Directions for this task:
Can you edit the items starting with the line that contains "How do I perform: Select the Java" and going on through the line that contains "Action: click(320, 11)", so that "Evaluation" becomes "Trial" and nothing else changes? Return only those lines.

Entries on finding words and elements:
============

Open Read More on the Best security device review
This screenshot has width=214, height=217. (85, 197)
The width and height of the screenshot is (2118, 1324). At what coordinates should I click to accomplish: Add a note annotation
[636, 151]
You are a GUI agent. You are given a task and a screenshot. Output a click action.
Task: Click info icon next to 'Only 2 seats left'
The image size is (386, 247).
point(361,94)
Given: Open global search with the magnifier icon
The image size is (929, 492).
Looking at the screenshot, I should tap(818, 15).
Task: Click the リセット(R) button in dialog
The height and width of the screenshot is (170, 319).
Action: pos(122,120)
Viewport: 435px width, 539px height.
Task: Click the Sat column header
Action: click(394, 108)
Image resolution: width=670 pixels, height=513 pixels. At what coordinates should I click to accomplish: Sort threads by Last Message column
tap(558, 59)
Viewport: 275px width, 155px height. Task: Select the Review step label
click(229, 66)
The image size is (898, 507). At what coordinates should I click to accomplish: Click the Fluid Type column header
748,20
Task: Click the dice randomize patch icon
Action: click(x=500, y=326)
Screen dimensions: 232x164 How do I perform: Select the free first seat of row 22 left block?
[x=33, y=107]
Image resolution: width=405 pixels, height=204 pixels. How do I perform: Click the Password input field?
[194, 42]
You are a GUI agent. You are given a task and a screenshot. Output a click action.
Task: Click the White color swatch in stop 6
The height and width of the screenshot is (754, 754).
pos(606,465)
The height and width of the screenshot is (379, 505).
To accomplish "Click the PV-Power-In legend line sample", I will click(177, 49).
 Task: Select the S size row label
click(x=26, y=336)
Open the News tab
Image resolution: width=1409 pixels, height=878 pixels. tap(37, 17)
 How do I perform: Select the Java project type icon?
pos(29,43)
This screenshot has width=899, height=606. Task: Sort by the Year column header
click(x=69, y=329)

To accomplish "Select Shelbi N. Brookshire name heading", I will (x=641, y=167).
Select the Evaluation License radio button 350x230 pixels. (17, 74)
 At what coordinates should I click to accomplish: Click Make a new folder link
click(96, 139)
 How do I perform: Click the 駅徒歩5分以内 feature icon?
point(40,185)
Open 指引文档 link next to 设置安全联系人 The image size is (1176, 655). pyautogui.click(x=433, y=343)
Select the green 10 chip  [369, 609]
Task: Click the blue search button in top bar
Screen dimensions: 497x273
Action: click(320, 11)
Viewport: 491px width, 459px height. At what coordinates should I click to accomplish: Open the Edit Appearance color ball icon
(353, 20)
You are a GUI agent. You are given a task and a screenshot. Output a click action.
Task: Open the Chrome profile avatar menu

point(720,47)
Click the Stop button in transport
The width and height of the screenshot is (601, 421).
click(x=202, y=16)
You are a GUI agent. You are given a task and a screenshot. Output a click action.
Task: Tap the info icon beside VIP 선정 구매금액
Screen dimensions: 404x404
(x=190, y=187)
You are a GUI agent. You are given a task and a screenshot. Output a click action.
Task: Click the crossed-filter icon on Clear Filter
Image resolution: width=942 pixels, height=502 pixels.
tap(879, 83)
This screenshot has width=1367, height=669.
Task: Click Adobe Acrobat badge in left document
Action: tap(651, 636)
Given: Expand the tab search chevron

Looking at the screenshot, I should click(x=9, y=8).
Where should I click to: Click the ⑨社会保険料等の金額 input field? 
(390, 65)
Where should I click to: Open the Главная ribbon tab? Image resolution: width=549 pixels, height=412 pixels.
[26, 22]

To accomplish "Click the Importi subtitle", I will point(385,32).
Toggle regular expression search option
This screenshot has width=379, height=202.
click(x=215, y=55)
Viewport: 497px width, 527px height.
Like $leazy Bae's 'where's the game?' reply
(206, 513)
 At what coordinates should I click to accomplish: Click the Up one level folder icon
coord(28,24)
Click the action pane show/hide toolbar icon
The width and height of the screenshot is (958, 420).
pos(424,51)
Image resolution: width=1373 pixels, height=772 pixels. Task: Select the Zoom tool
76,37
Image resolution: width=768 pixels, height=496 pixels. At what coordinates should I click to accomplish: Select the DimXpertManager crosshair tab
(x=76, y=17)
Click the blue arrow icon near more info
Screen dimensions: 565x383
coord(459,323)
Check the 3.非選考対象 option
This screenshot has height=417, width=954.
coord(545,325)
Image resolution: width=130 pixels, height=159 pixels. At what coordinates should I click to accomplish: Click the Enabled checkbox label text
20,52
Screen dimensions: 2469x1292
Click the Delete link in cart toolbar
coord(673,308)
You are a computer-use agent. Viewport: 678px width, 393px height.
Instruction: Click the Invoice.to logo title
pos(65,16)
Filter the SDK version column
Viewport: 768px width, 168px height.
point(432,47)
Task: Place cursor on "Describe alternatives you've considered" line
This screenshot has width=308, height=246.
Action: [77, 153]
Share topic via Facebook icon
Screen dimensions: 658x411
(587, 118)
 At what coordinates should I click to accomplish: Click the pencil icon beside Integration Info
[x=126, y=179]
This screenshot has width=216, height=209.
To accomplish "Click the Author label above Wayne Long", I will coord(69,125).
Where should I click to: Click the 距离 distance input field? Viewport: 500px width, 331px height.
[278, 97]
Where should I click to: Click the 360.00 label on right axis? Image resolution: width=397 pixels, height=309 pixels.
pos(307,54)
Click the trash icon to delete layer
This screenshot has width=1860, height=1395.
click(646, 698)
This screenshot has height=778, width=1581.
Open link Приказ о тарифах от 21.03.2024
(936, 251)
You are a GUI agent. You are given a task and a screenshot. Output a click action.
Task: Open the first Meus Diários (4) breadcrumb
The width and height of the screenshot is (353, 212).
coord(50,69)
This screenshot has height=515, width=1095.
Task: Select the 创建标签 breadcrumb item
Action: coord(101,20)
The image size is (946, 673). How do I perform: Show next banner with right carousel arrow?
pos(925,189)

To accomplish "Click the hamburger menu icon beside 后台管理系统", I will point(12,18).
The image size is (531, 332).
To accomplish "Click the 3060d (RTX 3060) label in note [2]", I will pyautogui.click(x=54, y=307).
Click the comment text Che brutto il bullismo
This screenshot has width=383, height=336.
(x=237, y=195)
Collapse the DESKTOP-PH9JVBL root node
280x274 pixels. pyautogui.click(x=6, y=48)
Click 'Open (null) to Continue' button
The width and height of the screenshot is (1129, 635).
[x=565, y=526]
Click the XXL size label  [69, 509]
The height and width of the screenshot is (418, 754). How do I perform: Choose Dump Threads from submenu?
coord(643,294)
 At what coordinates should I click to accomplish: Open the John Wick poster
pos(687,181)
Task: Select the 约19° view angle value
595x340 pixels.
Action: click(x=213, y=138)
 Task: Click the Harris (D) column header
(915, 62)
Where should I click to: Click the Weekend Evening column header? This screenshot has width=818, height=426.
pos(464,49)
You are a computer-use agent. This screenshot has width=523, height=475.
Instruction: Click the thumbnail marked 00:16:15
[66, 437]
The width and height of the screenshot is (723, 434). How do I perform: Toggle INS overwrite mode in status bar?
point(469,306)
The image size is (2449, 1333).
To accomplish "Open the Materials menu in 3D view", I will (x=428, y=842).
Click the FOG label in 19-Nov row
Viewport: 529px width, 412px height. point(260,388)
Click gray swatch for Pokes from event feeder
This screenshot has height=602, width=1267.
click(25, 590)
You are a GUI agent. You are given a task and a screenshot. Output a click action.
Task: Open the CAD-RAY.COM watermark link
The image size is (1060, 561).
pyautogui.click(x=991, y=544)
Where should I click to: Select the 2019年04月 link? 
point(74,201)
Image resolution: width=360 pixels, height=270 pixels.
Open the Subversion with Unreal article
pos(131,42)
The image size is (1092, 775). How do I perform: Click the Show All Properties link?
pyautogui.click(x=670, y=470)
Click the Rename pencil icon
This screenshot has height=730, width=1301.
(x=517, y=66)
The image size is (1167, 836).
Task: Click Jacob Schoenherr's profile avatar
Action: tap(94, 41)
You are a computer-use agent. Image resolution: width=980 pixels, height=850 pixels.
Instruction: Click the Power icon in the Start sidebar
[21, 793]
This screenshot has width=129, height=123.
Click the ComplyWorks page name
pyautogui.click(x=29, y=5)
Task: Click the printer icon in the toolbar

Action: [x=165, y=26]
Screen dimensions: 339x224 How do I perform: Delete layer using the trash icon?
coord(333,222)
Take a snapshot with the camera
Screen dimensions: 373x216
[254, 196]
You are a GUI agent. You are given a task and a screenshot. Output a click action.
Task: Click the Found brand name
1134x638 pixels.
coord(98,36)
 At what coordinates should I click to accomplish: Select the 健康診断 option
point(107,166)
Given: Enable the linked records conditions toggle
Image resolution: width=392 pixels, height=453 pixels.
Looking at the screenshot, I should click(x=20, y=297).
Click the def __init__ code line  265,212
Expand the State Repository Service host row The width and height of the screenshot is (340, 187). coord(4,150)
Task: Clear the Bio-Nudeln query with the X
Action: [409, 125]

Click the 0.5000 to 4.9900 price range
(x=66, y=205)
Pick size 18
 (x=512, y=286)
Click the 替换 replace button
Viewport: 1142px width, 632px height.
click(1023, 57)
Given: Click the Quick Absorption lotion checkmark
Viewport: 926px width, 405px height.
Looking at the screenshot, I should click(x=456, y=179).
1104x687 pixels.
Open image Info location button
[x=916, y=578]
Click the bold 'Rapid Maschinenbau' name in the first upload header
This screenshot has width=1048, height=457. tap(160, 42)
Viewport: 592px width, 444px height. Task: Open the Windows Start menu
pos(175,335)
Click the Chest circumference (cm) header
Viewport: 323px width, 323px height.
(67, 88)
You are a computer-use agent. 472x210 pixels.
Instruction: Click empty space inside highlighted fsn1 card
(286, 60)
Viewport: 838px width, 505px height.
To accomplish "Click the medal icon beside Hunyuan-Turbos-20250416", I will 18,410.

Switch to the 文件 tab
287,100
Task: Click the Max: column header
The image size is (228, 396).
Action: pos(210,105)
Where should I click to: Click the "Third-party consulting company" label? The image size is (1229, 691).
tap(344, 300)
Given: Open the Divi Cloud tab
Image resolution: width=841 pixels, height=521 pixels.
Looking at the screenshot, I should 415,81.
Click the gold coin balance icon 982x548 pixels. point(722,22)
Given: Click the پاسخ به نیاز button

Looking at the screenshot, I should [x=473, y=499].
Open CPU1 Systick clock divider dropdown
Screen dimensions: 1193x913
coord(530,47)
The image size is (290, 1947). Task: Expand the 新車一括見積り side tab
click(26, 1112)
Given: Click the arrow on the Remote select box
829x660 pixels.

============

Final answer:
 How do I perform: Select the Java project type icon?
pos(29,43)
This screenshot has width=899, height=606. Task: Sort by the Year column header
click(x=69, y=329)

To accomplish "Select Shelbi N. Brookshire name heading", I will (x=641, y=167).
Select the Trial License radio button 350x230 pixels. (17, 74)
 At what coordinates should I click to accomplish: Click Make a new folder link
click(96, 139)
 How do I perform: Click the 駅徒歩5分以内 feature icon?
point(40,185)
Open 指引文档 link next to 设置安全联系人 The image size is (1176, 655). pyautogui.click(x=433, y=343)
Select the green 10 chip  [369, 609]
Task: Click the blue search button in top bar
Screen dimensions: 497x273
Action: click(320, 11)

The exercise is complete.